Training with variable length sequences with LSTM

Hi all! I’ve gone through a bunch of similar posts about this topic, and while I’ve figured out the idea of needing to use padding and packing, I still haven’t been able to find how to properly pass this data into a loss function. Could anyone check if my logic of code makes sense? Thanks in advance!
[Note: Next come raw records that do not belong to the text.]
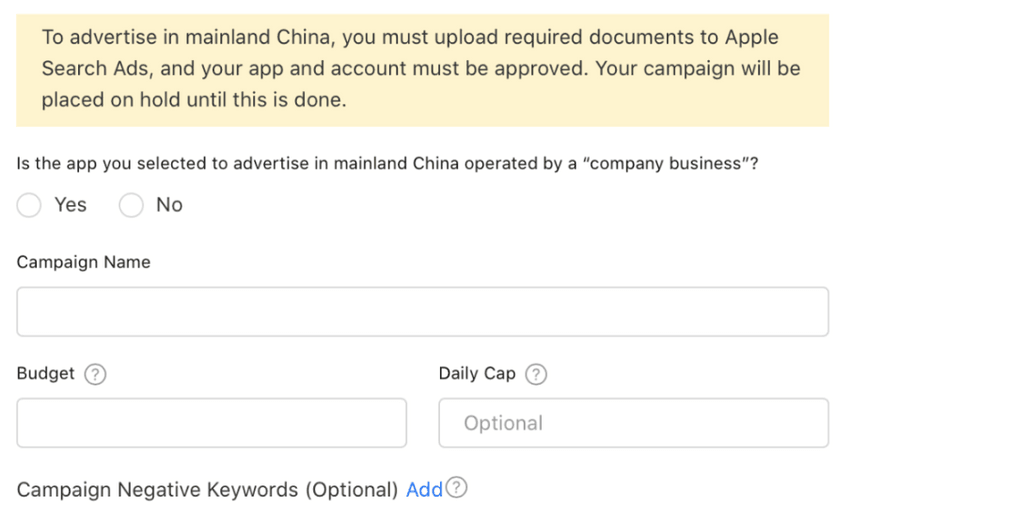1024x520 pixels.
Task: Click the "Campaign Name" field label
Action: point(84,262)
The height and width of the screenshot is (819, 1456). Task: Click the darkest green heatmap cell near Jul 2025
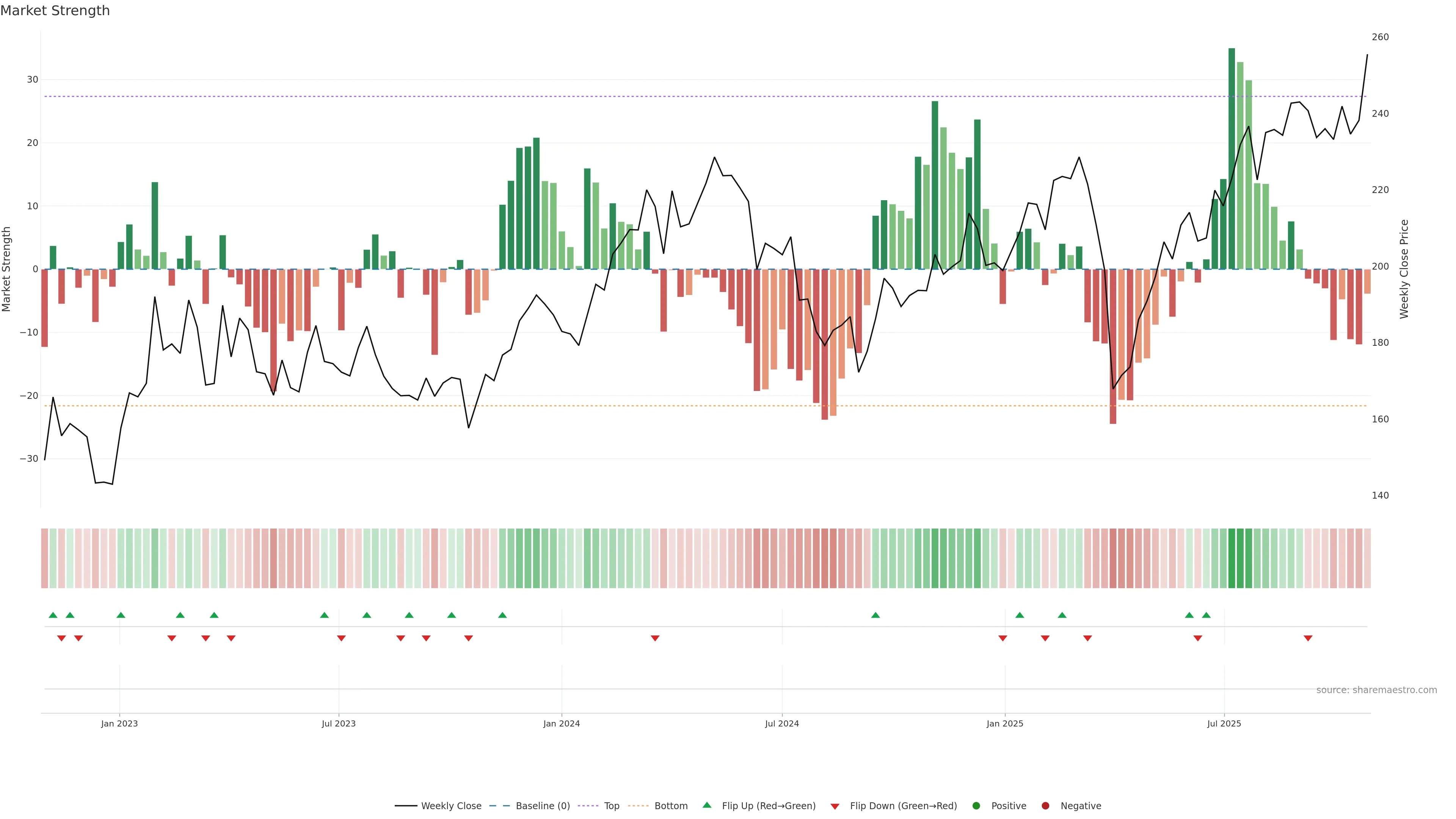(1232, 559)
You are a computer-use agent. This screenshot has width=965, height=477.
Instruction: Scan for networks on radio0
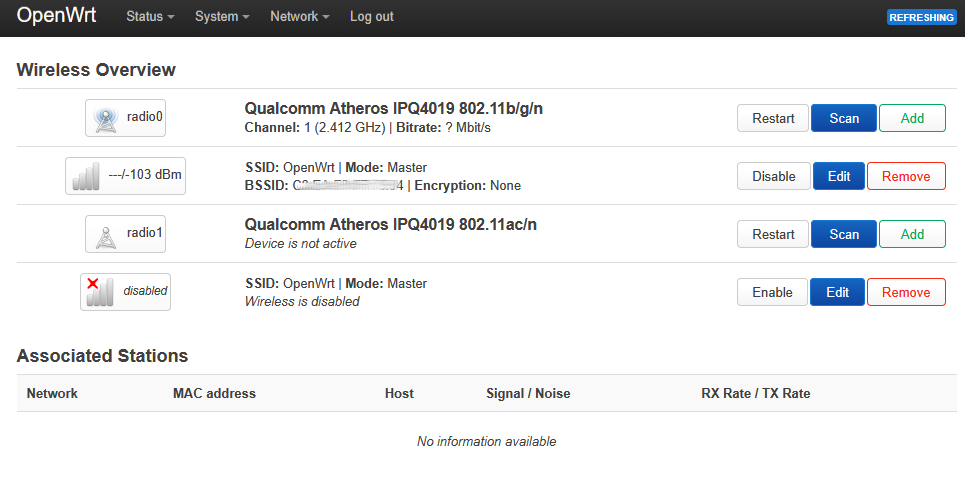coord(844,118)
  1. I create a padded set of data as follows:
seq_lengths = torch.LongTensor(list(map(len, observations_history)))
observations_history = pad_sequence(observations_history).to(self.device)
  1. Then I pass that padded data and sequence length data into the forward pass of my neural network:
# Embedding layer
x = F.relu(self.fc1(x))

# Padded LSTM layer
x = pack_padded_sequence(x, seq_lengths, enforce_sorted=False)
self.lstm1.flatten_parameters()
x, _ = self.lstm1(x)
x, x_unpacked_len = pad_packed_sequence(x)
time_dimension = torch.tensor(0).to(x.device)
last_timestep_idx = (
    (seq_lengths - 1).view(-1, 1).expand(len(seq_lengths), x.size(2))
).to(x.device)
last_timestep_idx = last_timestep_idx.unsqueeze(time_dimension)
x = x.gather(time_dimension, last_timestep_idx).squeeze(time_dimension)

# Remaining layers
x = F.relu(self.fc2(x))
q_values = self.fc3(x)
return q_values
  1. Those q_values then get passed into an MSE loss function: qf1_loss = 0.5 * F.mse_loss(qf1_a_values, next_q_value)

A couple of questions here:

  1. My first embedding FC layer directly uses the padded data. Is this ok? It obviously seems a bit of a waste computationally, but I don’t think FC layers can also used packed data, can they?

  2. With all the padding and packing going on in the intermediate layers, is this backprop happening correctly using only the non-padded data? Or is it also passing gradients through the padded data and thus making incorrect gradient updates? What is the correct way to set this up?